Interestingly enough, the very things that I feared telling him the most, because I thought they were "deal-breakers," really weren't the most devastating things to him at all. The most devastating thing to him was number 1. The others represented the emotional component of the relationship. To me that was the greatest threat to my marriage and reconciliation. To H, they were just fillers.

The WS holds back information, both, to save their own a$$ and to spare you pain. At least in my case that is the answer. I can't tell you what a relief it was for me to get out that last "deal-breaker" and to realize that H & I could survive this. I hope that my honesty has helped him and I hope that it might help someone else, as well. I've learned that it usually isn't the "known" that breaks the marriage, it really is the unknown.... or just the fear of the unknown. Once these "deal-breakers" were out in the open, they lost their power to destroy us.


----------



## AngryandUsed (Jun 23, 2011)

Sorry, hurting.

Go and read "newbie" links under AlmostRecovered's signature. They are more useful than what you think.

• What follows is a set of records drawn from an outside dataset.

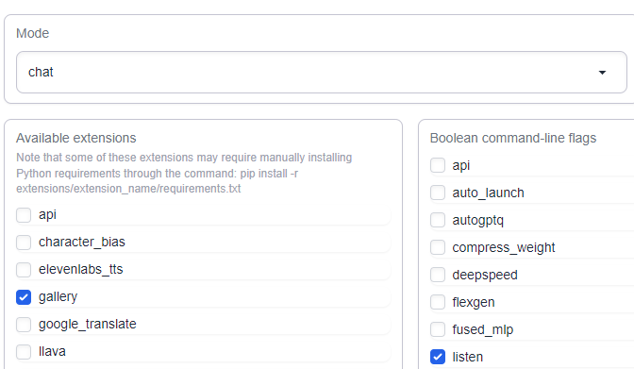Uncheck the gallery extension
The width and height of the screenshot is (634, 369).
point(24,297)
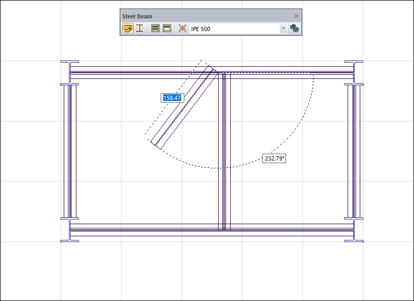This screenshot has height=301, width=414.
Task: Select the horizontal steel beam drawing mode
Action: (128, 28)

You say you were already betrayed in your marriage(s). How did you miss this?


----------



## SomedayDig (Jul 17, 2012)

Hey EI...we're so NOT tired of your insight. Just sayin.


----------



## the guy (Aug 3, 2010)

My fWW also had a certain degree of balance between what was revealed and the time it was revealed. We call it trickel truth..I personaly call it God only gives us what we can handle at any given time.
In my case it was 13 years of screwing around so beside getting a little pit at a time the time factor also played a part in pulling up my fWW memory bank.

But at the end of the day it all needs to be on the table...and yes if your WW can see this, and understand that as a betrayed spouse it is the unkown that will distroy the R.


----------



## the guy (Aug 3, 2010)

Have you confronted your WW?


----------



## hurting1600 (Jul 30, 2012)

She actually confessed. Of course it began with she flirted to the whole mess. This past weekend she finally gave me the whole story so far. As to how I missed seeing it I don't know. Even now I have checked every phone call, email, etc going back 14 months and don't see anything. She still says she doesn't know why she left her panties off though. That just bugs me. Looking back I see how we were living completely separate lives. We are both working on that.


----------



## MattMatt (May 19, 2012)

hurting1600 said:


> Axing up. I am hurting so bad. Confused and don't know what to do.oI am 50, married for 18 years and just found out about supposed EA. However in the last month of absolute misery the story has moved from just a flirt thing to a didn't wear panties but nothing happened 1 year relationship. When does it stop. How much pain can a man take. My last 2 marriages were filled with affairs. 1 with my father. I cant believe her yet and it has been a over a month of crying. Due to circumstances we live 6 hours apart. See each other on weekend. We have had several very special Times in the months leading up to day. At least I thought they were. I am lost, confused and hurting. HELP!


Damn. Not another case of a wife cheating with her FIL?! 

No wonder your current wife's infidelity has hit you so hard!


----------



## SomedayDig (Jul 17, 2012)

Hurting...dude...I'm gonna open a window here. It isn't gonna be pretty, but it's something you need to brace yourself for:

3/6/12 was my Dday. Regret (her screen name here) initially came clean about her 5 year affair with the xOM. She told me the truth that night.

Until 4/22 when she told me that they had done different positions and talked dirty. That's when I knew the truth.

Until 5/5 when she told me another sexual deal (one that was supposedly just ours). That's when I knew the truth.

Until 6/15 when she told me they had sex twice in one visit. That's when I knew the truth.

See where this is going, man? DON'T be the f'ng "Truth Archeologist" like I've had to be. It f'ng sucks moose balls. Period.

I'm glad I'm "through" that part. But am I? Will I ever be? Will any BS ever get the full truth? Probably not all of it. But what is your end truth that you can deal with? THAT is the question.


----------



## the guy (Aug 3, 2010)

Wow, right on Digs.
I'm 2-1/2 yrs out and there will be a time when it doesn't matter about position, and things said, it will end up with enough is enough and the details don't matter its the fact that it happened period.

Sure it suck guys like me a Digs need to hear this crap but at the end of the day we must know exactly what we are now dealing with and the capacities our WW have.

You have one thing going for you, and thats an admission. So many are left in the dark ...were there spouse deny deny deny. You have to get thru the details...know what your are dealing with.

Then its time to see what your WW is willing to do to affair proof her marriage...the reason you keep her around. Alot of folks get shafted with alot of crap there WW throw at them (fake R).

I mean during the most fragile time in the marriage they continue to Brush it off.....that is the worst thing you can let happen.

trust me I lived it and it sucked....its a crappy way to live. But when you confront this head on you will either get the response that shows her owning her unhealthy behavior and her actions show remorse or you get the "I don't wont to talk about it" and that is bad very bad.

If she can't face this with you she will never face it and it will happen again. Open this can of worms up and learn.


----------



## hurting1600 (Jul 30, 2012)

You know today I talk to my IC. I realized that it is not just the betrayal of the marriage. It was that she was my hero. I truly beloved that she had lines she would never cross. My father slept with my wife. I have had now all my wives cheat. Where is the chance to believe in someone. Will everyone just be inconsiderate. Hurtful? Now what do I do. My whole life is built on shifting sand. Who do you turn to when ere is no one left to turn to? I feel hopeless. I feel like life has no meaning. Everything I hoped for is shattered. I wish I could feelmad. Feel betrayed. Feel anything but this deep in the soul sadness.


----------